Set exercise:
Rename every "Where should I click to" in the records to "Where do I click to" and write the records out again with nothing else changed. Leave the pictures out.

# start of Information provided

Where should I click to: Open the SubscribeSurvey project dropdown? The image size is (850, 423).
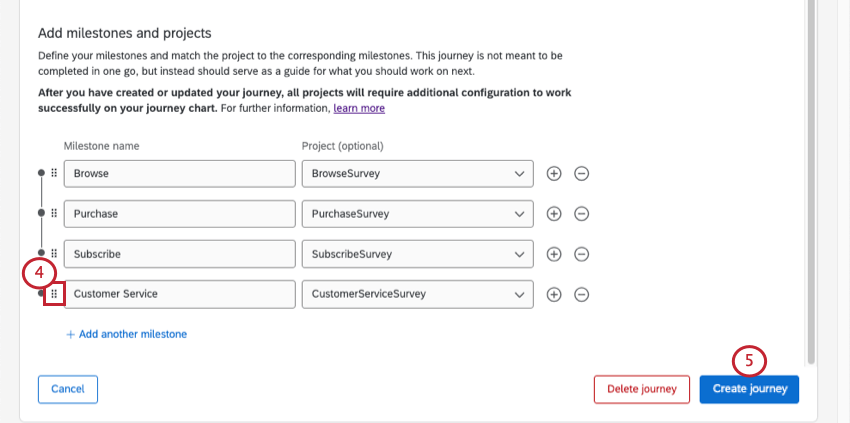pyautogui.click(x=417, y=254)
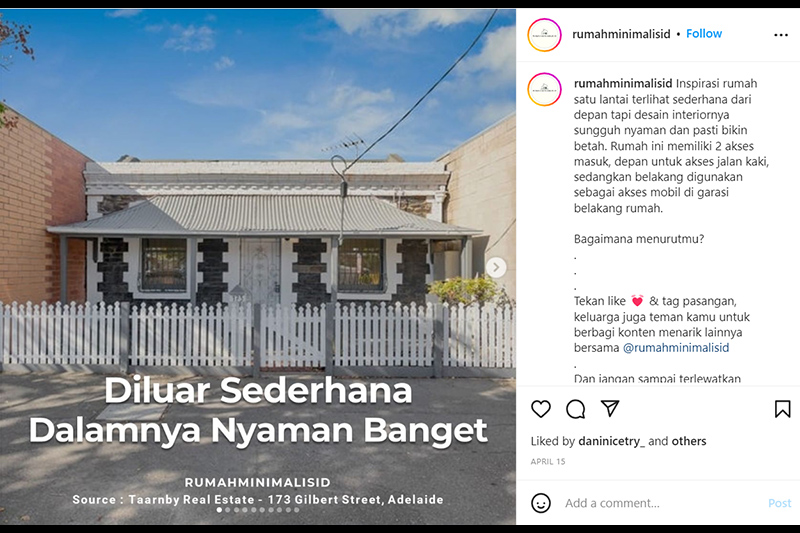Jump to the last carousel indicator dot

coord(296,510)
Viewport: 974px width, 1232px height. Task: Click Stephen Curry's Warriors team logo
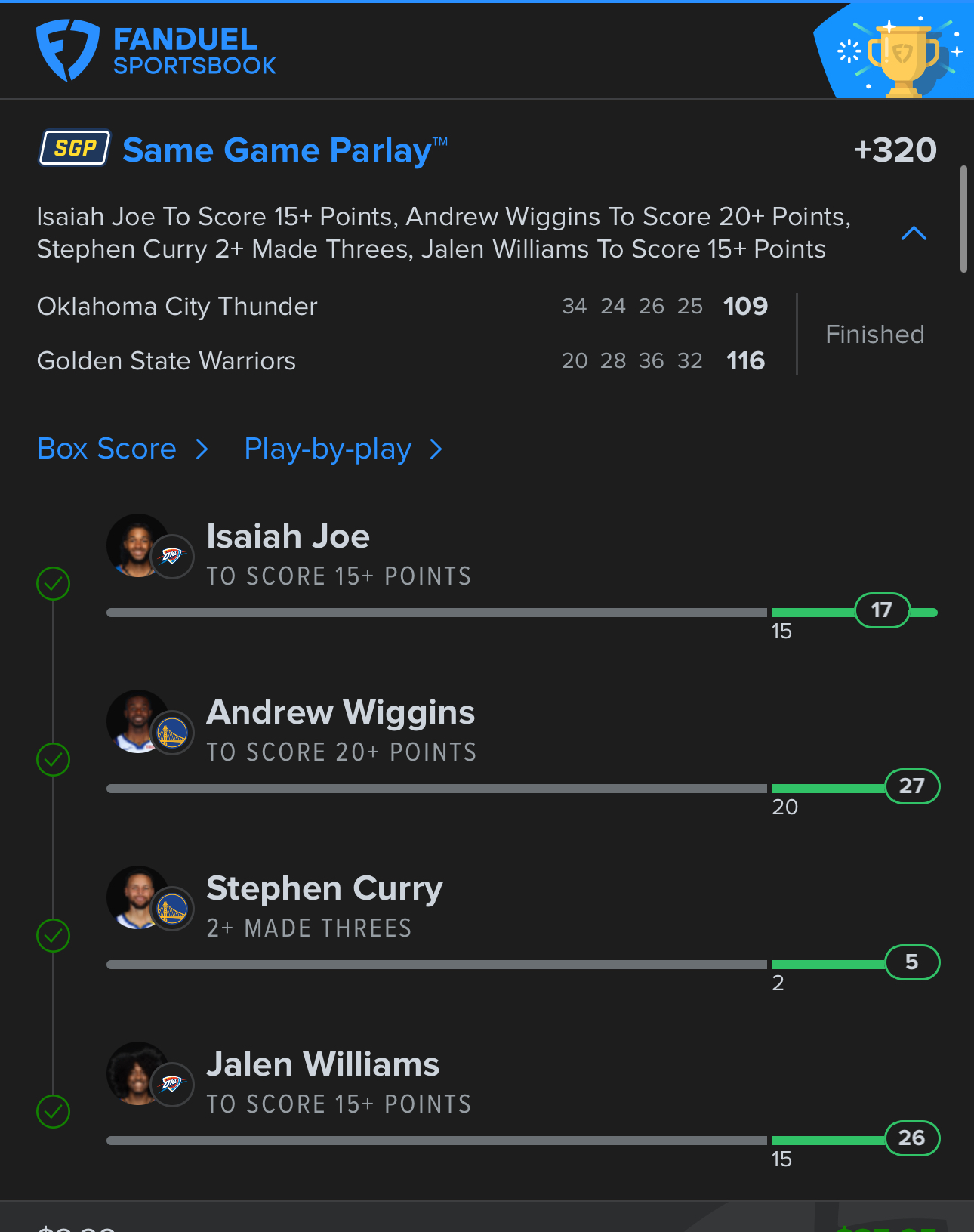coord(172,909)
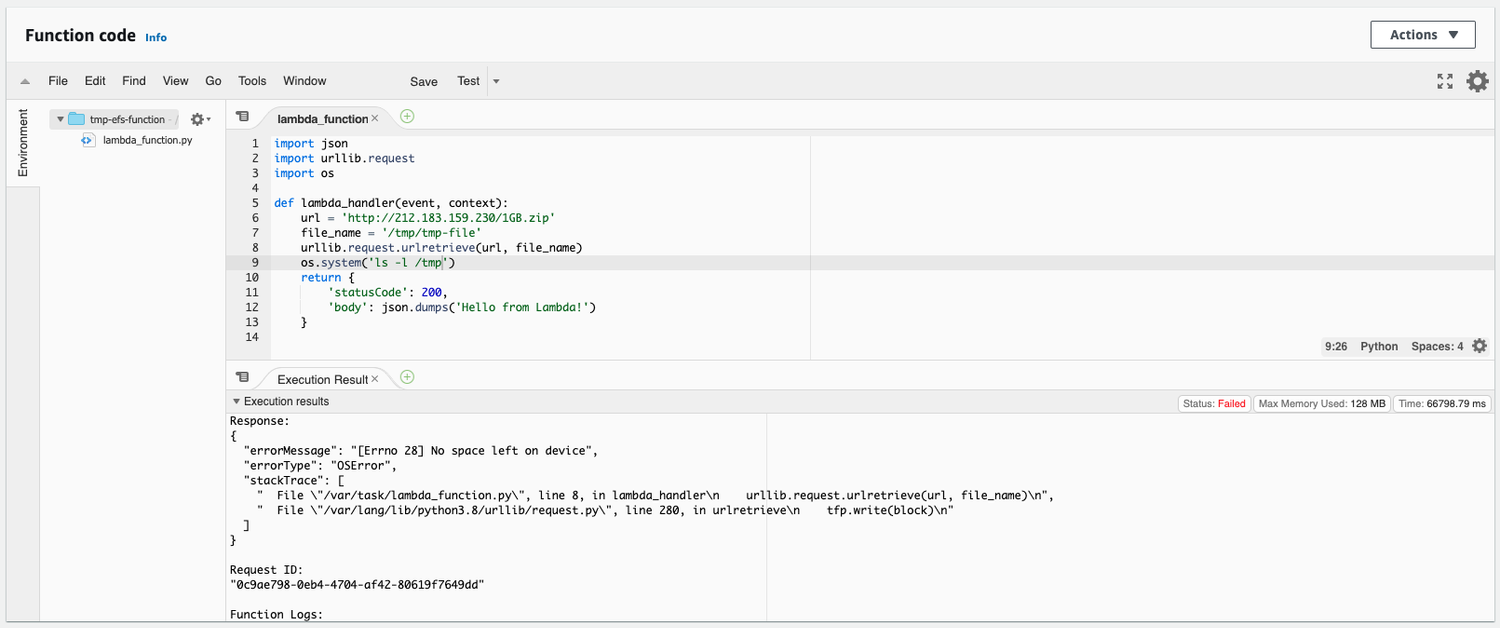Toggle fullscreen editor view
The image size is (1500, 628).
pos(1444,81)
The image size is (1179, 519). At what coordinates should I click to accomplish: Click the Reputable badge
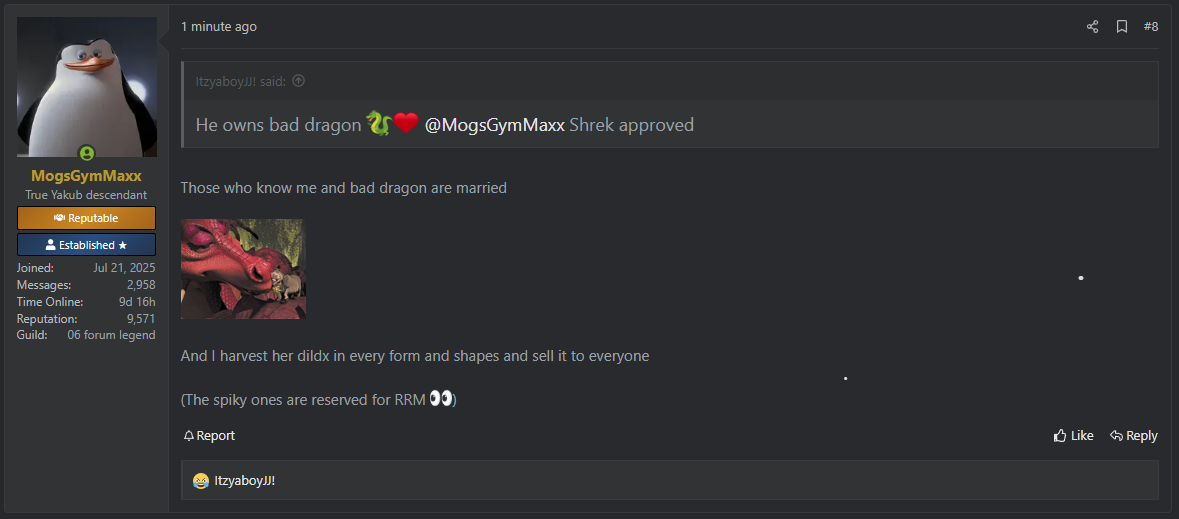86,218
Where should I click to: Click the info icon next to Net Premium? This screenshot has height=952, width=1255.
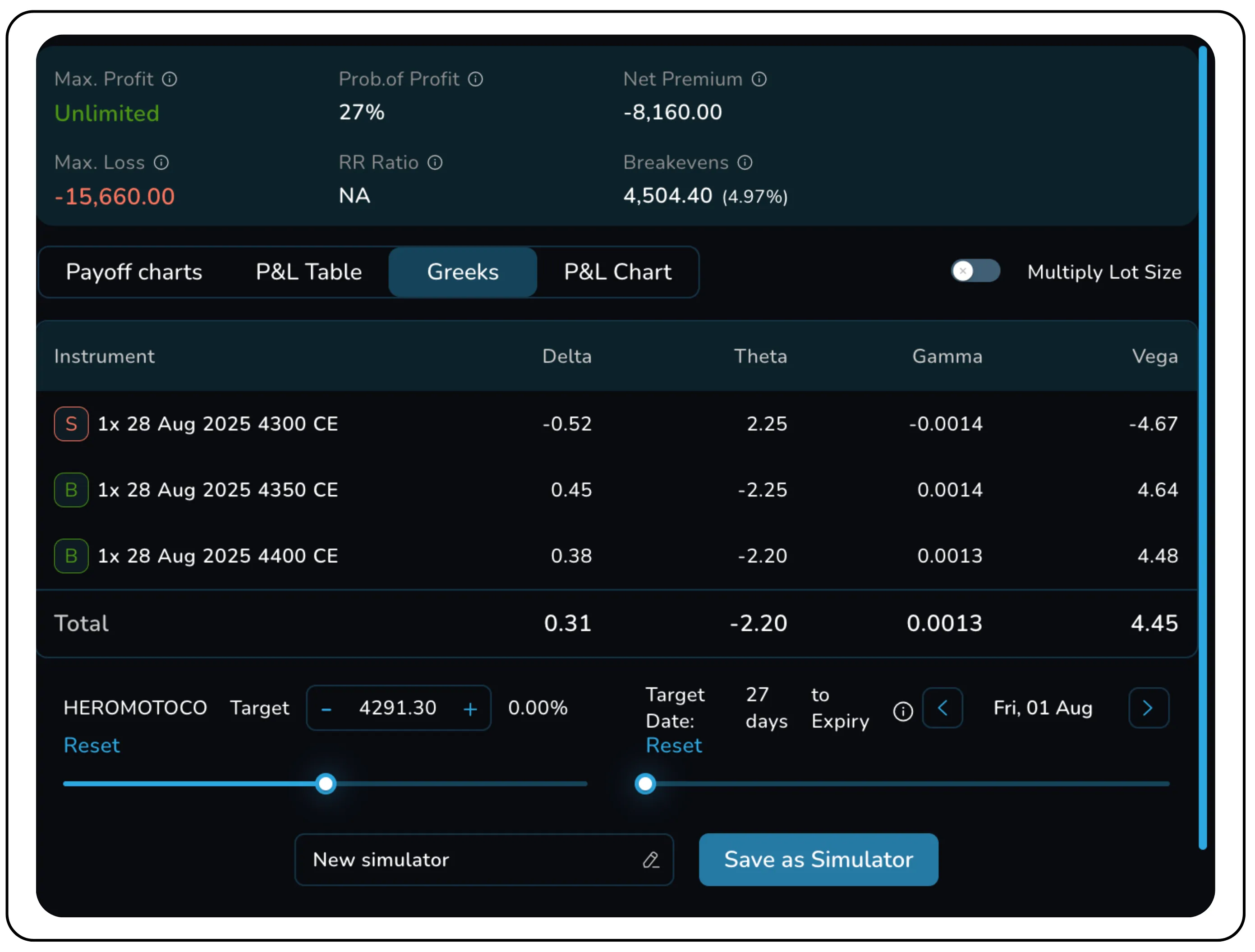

# end of Information provided

Final result:
Where do I click to: Open the SubscribeSurvey project dropdown? The image size is (850, 423).
pyautogui.click(x=417, y=254)
Jump to the last carousel indicator dot

coord(296,510)
Viewport: 974px width, 1232px height. Task: Click Stephen Curry's Warriors team logo
coord(172,909)
Toggle fullscreen editor view
The image size is (1500, 628).
pos(1444,81)
The image size is (1179, 519). At what coordinates should I click to accomplish: Click the Reputable badge
86,218
Where do I click to: Click the info icon next to Net Premium? This screenshot has height=952, width=1255.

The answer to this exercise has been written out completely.